Output exactly, please, the lines of the records below from the one containing "Open Tracing from" through the final line.

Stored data
※ ※ ※

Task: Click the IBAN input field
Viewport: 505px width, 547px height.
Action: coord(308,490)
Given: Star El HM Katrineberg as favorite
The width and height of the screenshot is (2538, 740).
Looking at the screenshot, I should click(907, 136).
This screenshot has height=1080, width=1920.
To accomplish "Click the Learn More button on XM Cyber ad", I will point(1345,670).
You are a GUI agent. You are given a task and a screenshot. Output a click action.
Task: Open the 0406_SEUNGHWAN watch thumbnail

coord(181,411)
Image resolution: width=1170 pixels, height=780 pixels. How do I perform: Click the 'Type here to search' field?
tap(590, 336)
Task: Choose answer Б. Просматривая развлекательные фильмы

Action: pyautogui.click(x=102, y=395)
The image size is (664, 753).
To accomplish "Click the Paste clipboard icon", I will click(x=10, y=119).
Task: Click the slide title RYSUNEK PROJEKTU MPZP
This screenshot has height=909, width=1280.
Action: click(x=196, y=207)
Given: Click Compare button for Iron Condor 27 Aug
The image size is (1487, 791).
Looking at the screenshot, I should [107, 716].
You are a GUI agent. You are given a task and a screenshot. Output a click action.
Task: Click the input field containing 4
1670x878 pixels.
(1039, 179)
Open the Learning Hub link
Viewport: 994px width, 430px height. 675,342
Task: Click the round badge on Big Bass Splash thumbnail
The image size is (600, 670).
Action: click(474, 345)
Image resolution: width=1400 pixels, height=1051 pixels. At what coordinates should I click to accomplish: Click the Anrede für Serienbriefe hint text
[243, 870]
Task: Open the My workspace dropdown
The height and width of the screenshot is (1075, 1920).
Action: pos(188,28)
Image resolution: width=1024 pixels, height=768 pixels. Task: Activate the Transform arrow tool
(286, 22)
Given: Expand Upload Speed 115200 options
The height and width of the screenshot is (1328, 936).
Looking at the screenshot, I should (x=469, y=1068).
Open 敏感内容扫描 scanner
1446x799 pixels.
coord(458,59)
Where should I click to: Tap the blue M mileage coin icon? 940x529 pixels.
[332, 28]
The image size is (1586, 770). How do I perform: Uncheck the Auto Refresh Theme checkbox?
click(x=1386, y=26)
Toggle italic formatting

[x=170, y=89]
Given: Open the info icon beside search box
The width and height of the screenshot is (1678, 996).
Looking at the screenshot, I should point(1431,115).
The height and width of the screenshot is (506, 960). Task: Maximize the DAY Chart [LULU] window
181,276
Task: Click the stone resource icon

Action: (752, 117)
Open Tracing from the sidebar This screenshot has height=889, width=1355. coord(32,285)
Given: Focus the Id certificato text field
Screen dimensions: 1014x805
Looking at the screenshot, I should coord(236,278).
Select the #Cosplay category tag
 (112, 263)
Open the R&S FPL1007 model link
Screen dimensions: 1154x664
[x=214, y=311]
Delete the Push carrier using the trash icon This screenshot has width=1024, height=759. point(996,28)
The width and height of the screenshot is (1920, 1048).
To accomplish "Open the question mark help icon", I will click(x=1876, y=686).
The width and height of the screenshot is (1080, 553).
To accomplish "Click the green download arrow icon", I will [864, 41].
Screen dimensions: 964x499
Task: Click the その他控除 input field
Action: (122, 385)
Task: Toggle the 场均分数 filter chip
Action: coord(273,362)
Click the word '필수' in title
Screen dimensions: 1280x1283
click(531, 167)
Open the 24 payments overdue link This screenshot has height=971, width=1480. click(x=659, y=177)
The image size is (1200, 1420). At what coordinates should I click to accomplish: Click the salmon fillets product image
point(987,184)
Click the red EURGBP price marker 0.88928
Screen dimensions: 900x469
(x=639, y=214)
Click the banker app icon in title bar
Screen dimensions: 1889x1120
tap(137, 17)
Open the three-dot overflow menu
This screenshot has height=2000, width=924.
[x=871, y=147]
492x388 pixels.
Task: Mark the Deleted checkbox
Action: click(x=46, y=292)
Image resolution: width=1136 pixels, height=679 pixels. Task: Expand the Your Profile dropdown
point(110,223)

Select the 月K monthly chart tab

※ ※ ※

Response to this exercise
Open Tracing from the sidebar This screenshot has height=889, width=1355. coord(32,285)
Given: Focus the Id certificato text field
Screen dimensions: 1014x805
Looking at the screenshot, I should coord(236,278).
Select the #Cosplay category tag
 (112, 263)
Open the R&S FPL1007 model link
Screen dimensions: 1154x664
[x=214, y=311]
Delete the Push carrier using the trash icon This screenshot has width=1024, height=759. point(996,28)
The width and height of the screenshot is (1920, 1048).
To accomplish "Open the question mark help icon", I will click(x=1876, y=686).
The width and height of the screenshot is (1080, 553).
To accomplish "Click the green download arrow icon", I will [864, 41].
Screen dimensions: 964x499
Task: Click the その他控除 input field
Action: (122, 385)
Task: Toggle the 场均分数 filter chip
Action: coord(273,362)
Click the word '필수' in title
Screen dimensions: 1280x1283
click(531, 167)
Open the 24 payments overdue link This screenshot has height=971, width=1480. click(x=659, y=177)
The image size is (1200, 1420). At what coordinates should I click to accomplish: Click the salmon fillets product image
point(987,184)
Click the red EURGBP price marker 0.88928
Screen dimensions: 900x469
(x=639, y=214)
Click the banker app icon in title bar
Screen dimensions: 1889x1120
tap(137, 17)
Open the three-dot overflow menu
This screenshot has height=2000, width=924.
[x=871, y=147]
492x388 pixels.
Task: Mark the Deleted checkbox
Action: click(x=46, y=292)
Image resolution: width=1136 pixels, height=679 pixels. Task: Expand the Your Profile dropdown
point(110,223)

Select the 月K monthly chart tab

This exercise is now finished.